Zielone pokoje, Ibrakadabra i Półdiablę Weneckie, cz. 8

Zdjęcia naszych ogrodów.
Zablokowany
JagiS
Przyjaciel Forum - gold
Przyjaciel Forum - gold
Posty: 5047
Od: 8 kwie 2012, o 14:10
Opryskiwacze MAROLEX: 1 szt.
Lokalizacja: Pruszcz Gdański

Re: Zielone pokoje, Ibrakadabra i Półdiablę Weneckie, cz. 8

Post »

Witajcie !
Wiosna zaczęła się nam dość pechowo. Zlatanek z nocnej wyprawy wrócił na trzech łapkach. Czwartą sobie gdzieś poharatał i to mocno, bo stracił jeden pazur. Tak więc wiosenne przedpołudnia spędzamy u weterynarza. Resztę dnia Zlatanek spędza przy drzwiach tarasowych i płacze, że nie może wyjść na dwór. Ot, "pan kotek był chory i leżał w łóżeczku", a Zlatanek pod łóżeczkiem ;:218,
W ogrodzie niektóre cebulowe wysunęły swoje peryskopy na powierzchnię ziemi, większość jednak trwa w pełnym zanurzeniu.
U Pani Porządnickiej ruch jak w ulu.
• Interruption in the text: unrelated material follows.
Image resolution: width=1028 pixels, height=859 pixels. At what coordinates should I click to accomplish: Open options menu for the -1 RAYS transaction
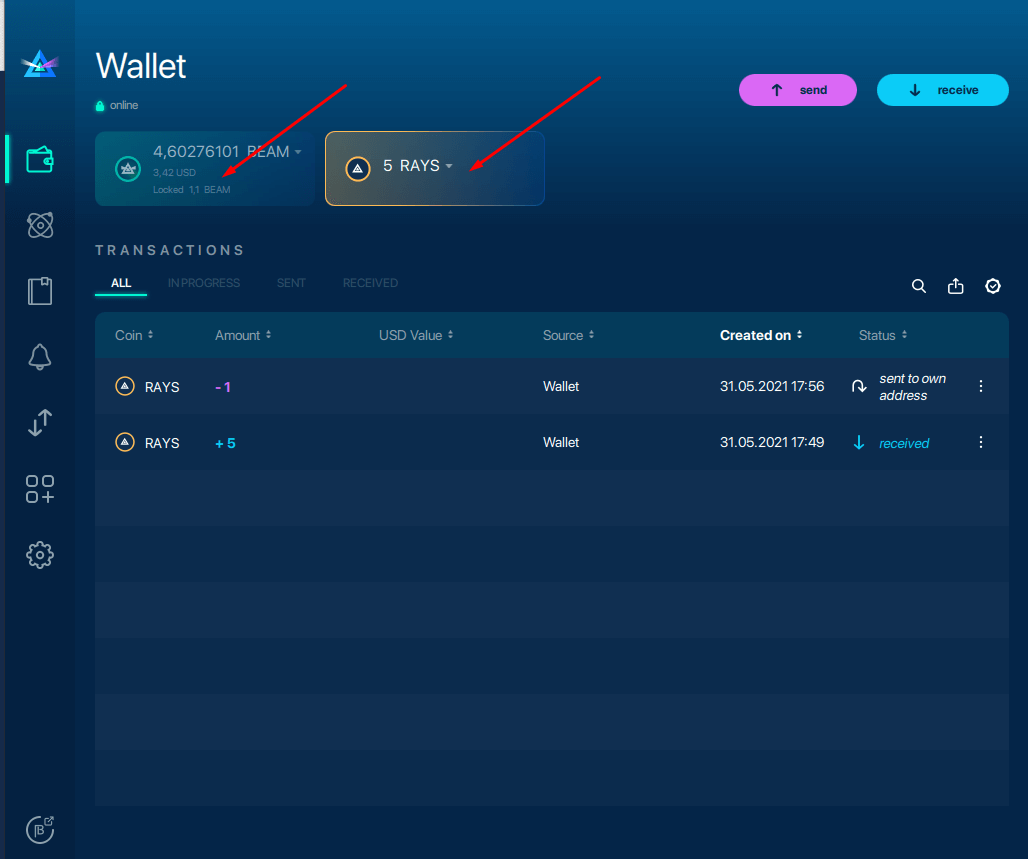pyautogui.click(x=981, y=386)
W rzęsistym deszczu miejscowe pijaczki obsadzały sąsiadce korytka bratkami. Taka jest siła nałogu ;:306. (Którejś śnieżnej zimy proponowali mi bełkocząc: szefowo, może pani skopać ogródek?, tacy pracowici, psia kość ;:224.)

Mnie jednak zimno zniechęca do prac ogrodowych, zresztą za bardzo nie ma co robić, nawet tych lilii, które piechotą szły, nie ma jak posadzić, dopóki nie ujawnią się wszystkie rośliny ;:209. Nawiasem mówiąc, cebule lilii przyszły olbrzymie ;:oj, a tu i ówdzie czytałam narzekania na Lilypol.
Z ogrodu nici, więc, zapatrzywszy się na szparko przepływające chmury, postanowiłam zmienić kolorystykę salonu na takie właśnie chmurne odcienie ;:218.


Yoll, witaj!
Dalie ładnie się zaprezentowały, jednak z wielkokwiatowych mam zamiar zrezygnować, mają zbyt wielkie kwiaty i szypułki nie są w stanie ich utrzymać. Natomiast te mniejsze, typu Creme de Cassis czy Blue Bell były świetne.
Szkoda tych Twoich wymokniętych ;:174. Jeśli chcesz, swoimi chętnie się z Tobą podzielę.
Filozof jest wyjątkowo sympatycznym sąsiadem. Dzieli się plonami, ja się rewanżuję piwkiem. I zawsze jest chętny do pogawędki i wymądrzania się, jak to filozof.
Oczywiście, żal każdego odchodzącego artysty, ale dla mnie szermierzy wspaniałej polszczyzny szczególnie szkoda. Ileż cytatów z tekstów Wojciecha Młynarskiego jest w mojej codziennej mowie... ;:224.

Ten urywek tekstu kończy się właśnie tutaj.